Meski hidupnya pas-pasan, Darma sebetulnya pernah dilamar seorang pemuda salah satu pengurus partai ternama saat berkampanye di kotanya. Alasannya sederhana. Lelaki itu butuh sosok seperti Darma, perempuan ulet, cantik, dan pastinya dikenal baik oleh pemuda-pemudi, ibu-ibu, dan bapak-bapak di lingkungannya. Dengan demikian, lelaki itu akan mendapatkan banyak suara, bonus seorang perawan. Lelaki inilah yang diinginkan orang tua Darma. Jejaka berpenampilan rapi, dan hampir setiap pekan memarkir mobil bagus di depan rumah Darma. Namun, Darma menolak. “Politik memalsukan cinta!” menurutnya. Darma tak suka alur hidup seperti itu.

Beranak dua, Darma kehabisan akal mendanai kebutuhan hidupnya. Tak banyak tempat mau menampungnya bekerja dengan bekal ijazah sekolah menengah atas. Tabungannya juga telah habis digunakan mencari jejak Ramba’. Dia sangat ingin membuktikan pada khalayak bahwa pilihannya sudah tepat. Ramba’ tidak kemana-mana, hanya saja dia butuh jarak lebih jauh mencari nafkah. Sampai pada titik penghabisan, Darma tersadar. Dia membenarkan perkataan orang-orang; Ramba’ lelaki brengsek!
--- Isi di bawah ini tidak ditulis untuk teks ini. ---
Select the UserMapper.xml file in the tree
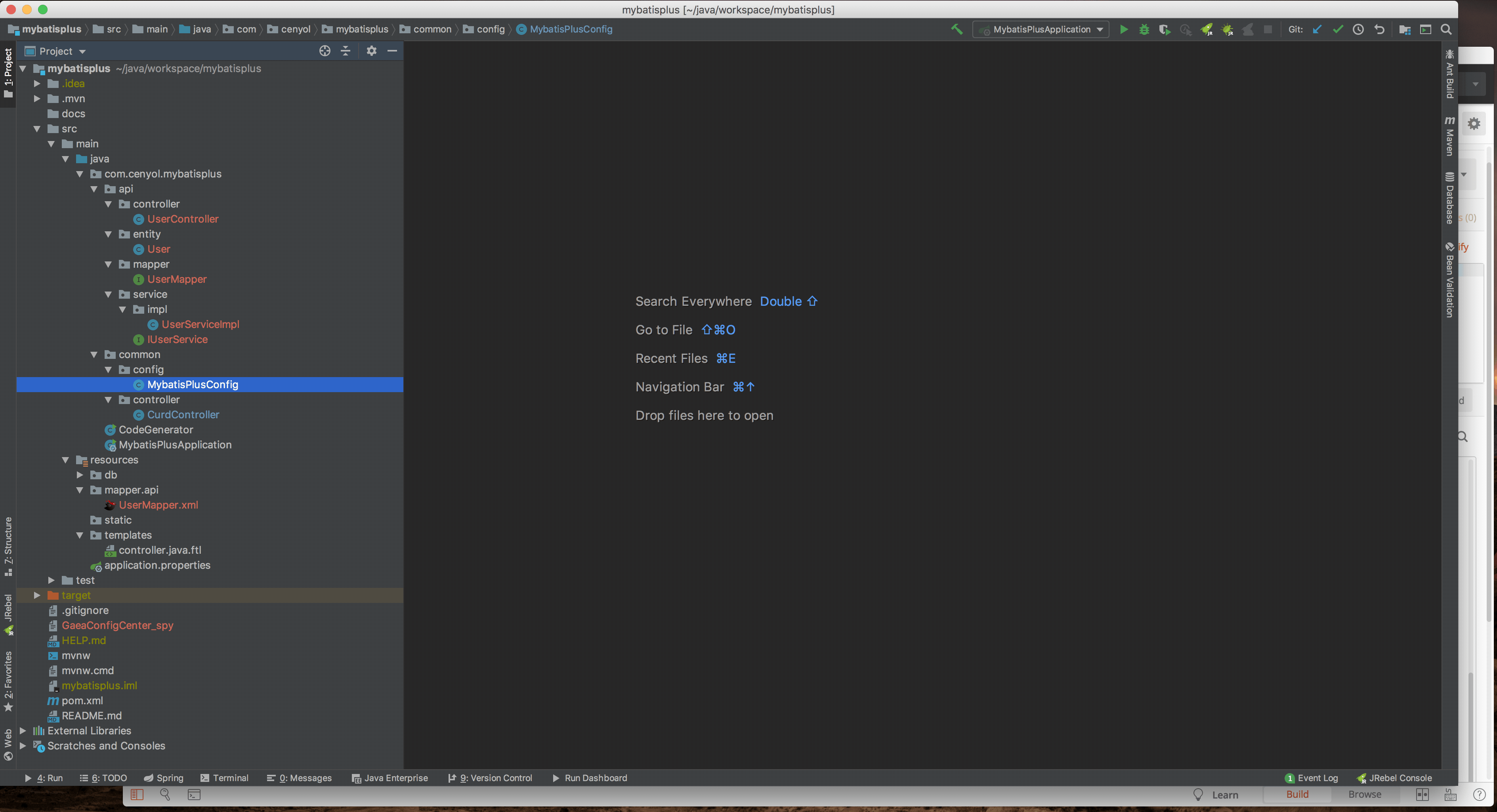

Tepat ketika Darma jatuh dan anak-anaknya butuh makan, nasib mengasihinya. Sebuah bar mencari waitress. Di koran, dia membaca dengan jelas. Syaratnya cukup berpenampilan menarik, dan bersedia kerja dini hari. Dia memenuhi syarat itu. Jadilah setiap malam sloki-sloki berpindah tangan darinya. Di bar, Darma pandai menyesuaikan diri. Namanya cepat diomongkan banyak orang. Tentulah karena penampilan menarik tadi, dan kelincahannya bekerja. Darma populer. Banyak pengunjung dibuat penasaran.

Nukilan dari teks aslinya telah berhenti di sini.